Viaggio di istruzione in Sicilia per gli alunni dell’Istituto “Pacinotti”

Un itinerario atipico per conoscere arte, territorio e legalità

Un momento della gita dei ragazzi dell'istituto "Pacinotti"
Un momento della gita dei ragazzi dell’istituto “Pacinotti”

Gli studenti delle classi quinte delle tre sedi di Bagnone, Fivizzano e Pontremoli dell’Istituto “Pacinotti” si sono ritrovati insieme ai docenti e alla dirigente scolastica Lucia Baracchini per concludere il loro percorso di studi e di alternanza scuola lavoro all’Hotel Atelier sul mare di Castel di Tusa, in provincia di Messina, luogo dove il mecenate Antonio Presti ha creato, grazie ad artisti nazionali ed internazionali, opere d’arte contemporanea nelle camere dell’hotel e negli ampi spazi all’aperto nella Fiumara del Tusa. Il percorso – che, prendendo il via dalle esclusive camere d’arte dell’Atelier e proseguendo nella vasta area di Fiumara dove sono dislocate opere di grandi dimensioni, avvicina ai concetti di arte, di creatività e di bellezza – viene visto dai ragazzi come occasione di esperienza culturale multisensoriale per proseguire il percorso di costruzione del proprio essere custodi e testimoni della terra di Lunigiana. Il progetto ben si integra nel disegno più ampio di sviluppo di competenze diverse, fra le quali l’esempio, forse unico al mondo, di come l’arte non sia solo l’apoteosi della conoscenza dell’uomo e del suo pensiero ma possa anche essere il mezzo per contrastare comportamenti mafiosi e diventare, quindi, percorso di legalità.
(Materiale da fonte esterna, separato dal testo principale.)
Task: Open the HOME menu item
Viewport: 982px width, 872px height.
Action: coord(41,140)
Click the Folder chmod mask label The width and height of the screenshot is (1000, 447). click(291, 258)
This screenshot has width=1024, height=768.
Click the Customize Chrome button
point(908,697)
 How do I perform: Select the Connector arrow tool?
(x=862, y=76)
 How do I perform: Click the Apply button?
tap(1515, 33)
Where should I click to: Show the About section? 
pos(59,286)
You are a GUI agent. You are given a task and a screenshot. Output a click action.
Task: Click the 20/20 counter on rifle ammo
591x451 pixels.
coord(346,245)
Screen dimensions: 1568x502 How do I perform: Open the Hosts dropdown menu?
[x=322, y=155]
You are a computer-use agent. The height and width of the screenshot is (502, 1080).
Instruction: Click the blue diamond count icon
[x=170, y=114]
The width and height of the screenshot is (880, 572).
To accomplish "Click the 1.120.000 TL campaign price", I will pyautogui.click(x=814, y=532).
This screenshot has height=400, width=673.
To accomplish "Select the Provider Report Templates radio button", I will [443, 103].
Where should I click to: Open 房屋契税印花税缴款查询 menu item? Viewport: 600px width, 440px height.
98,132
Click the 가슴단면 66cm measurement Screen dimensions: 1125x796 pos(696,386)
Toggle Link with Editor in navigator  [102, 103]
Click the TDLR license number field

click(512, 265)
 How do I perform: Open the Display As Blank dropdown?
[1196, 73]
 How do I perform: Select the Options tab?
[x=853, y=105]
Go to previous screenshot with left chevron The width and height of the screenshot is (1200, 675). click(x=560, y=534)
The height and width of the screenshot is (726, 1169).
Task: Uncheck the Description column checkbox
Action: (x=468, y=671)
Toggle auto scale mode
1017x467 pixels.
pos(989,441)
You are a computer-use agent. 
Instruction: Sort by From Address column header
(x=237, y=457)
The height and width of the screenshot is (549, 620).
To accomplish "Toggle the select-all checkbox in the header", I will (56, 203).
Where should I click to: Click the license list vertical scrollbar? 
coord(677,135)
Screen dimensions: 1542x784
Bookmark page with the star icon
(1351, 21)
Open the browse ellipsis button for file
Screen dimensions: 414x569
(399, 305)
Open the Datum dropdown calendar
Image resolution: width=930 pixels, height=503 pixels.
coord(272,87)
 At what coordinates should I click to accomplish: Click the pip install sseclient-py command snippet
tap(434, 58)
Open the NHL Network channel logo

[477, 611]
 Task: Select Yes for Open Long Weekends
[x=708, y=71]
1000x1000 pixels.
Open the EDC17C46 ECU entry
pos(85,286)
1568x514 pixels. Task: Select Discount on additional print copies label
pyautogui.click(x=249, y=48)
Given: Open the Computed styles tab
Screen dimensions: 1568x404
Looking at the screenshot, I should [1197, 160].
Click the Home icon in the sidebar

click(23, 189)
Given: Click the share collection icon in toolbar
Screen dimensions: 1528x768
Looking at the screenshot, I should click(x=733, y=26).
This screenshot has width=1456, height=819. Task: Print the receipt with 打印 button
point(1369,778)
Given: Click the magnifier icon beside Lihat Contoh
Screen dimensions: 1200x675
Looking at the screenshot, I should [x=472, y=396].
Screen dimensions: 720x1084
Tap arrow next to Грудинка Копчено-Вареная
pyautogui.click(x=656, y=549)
L’occasione della conoscenza della meta e della preparazione del viaggio è stata la presentazione della rete dei progetti inseriti nell’ambito del Programma operativo nazionale (Pon) del Miur sulla valorizzazione del paesaggio, appartenenti alla fondazione Visentini e supportati da docenti della Luiss di Roma. Ancora una volta la rete delle scuole e il desiderio di conoscere scuole nuove ha rivelato tante strade diverse, tutte fruibili per la crescita della consapevolezza, per i nostri ragazzi, di essere essi stessi custodi e portatori di cultura, storia e bellezza.